INFORMATION SUPPLIED below:
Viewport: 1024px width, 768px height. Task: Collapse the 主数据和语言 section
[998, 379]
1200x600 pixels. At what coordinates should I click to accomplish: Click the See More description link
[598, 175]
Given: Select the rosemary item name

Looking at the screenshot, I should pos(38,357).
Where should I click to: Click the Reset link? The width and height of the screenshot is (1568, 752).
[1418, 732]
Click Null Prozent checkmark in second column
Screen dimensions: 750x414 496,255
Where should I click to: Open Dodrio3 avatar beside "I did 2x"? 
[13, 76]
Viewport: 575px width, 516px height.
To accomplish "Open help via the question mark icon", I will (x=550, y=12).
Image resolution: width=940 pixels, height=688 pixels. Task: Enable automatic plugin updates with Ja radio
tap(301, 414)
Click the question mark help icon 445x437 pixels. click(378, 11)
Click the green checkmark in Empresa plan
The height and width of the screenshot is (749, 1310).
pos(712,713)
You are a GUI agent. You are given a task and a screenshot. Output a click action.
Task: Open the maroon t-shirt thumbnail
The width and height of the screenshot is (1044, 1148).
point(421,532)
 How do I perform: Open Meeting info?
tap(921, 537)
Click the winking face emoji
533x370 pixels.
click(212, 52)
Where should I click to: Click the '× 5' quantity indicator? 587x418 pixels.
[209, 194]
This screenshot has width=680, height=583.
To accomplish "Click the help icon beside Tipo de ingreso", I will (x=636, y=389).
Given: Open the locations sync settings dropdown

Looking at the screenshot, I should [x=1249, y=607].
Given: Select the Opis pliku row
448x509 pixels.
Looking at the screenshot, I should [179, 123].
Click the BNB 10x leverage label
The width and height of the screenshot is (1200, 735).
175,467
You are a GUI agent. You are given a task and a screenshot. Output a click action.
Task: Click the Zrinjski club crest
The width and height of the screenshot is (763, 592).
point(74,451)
End of INFORMATION SUPPLIED.
Start at the top line of the records and retype them all exactly.

**ANSWER BOX**
Viewport: 1024px width, 768px height. Task: Collapse the 主数据和语言 section
[998, 379]
1200x600 pixels. At what coordinates should I click to accomplish: Click the See More description link
[598, 175]
Given: Select the rosemary item name

Looking at the screenshot, I should pos(38,357).
Where should I click to: Click the Reset link? The width and height of the screenshot is (1568, 752).
[1418, 732]
Click Null Prozent checkmark in second column
Screen dimensions: 750x414 496,255
Where should I click to: Open Dodrio3 avatar beside "I did 2x"? 
[13, 76]
Viewport: 575px width, 516px height.
To accomplish "Open help via the question mark icon", I will (x=550, y=12).
Image resolution: width=940 pixels, height=688 pixels. Task: Enable automatic plugin updates with Ja radio
tap(301, 414)
Click the question mark help icon 445x437 pixels. click(378, 11)
Click the green checkmark in Empresa plan
The height and width of the screenshot is (749, 1310).
pos(712,713)
You are a GUI agent. You are given a task and a screenshot. Output a click action.
Task: Open the maroon t-shirt thumbnail
The width and height of the screenshot is (1044, 1148).
point(421,532)
 How do I perform: Open Meeting info?
tap(921, 537)
Click the winking face emoji
533x370 pixels.
click(212, 52)
Where should I click to: Click the '× 5' quantity indicator? 587x418 pixels.
[209, 194]
This screenshot has width=680, height=583.
To accomplish "Click the help icon beside Tipo de ingreso", I will (x=636, y=389).
Given: Open the locations sync settings dropdown

Looking at the screenshot, I should [x=1249, y=607].
Given: Select the Opis pliku row
448x509 pixels.
Looking at the screenshot, I should [179, 123].
Click the BNB 10x leverage label
The width and height of the screenshot is (1200, 735).
175,467
You are a GUI agent. You are given a task and a screenshot. Output a click action.
Task: Click the Zrinjski club crest
The width and height of the screenshot is (763, 592).
point(74,451)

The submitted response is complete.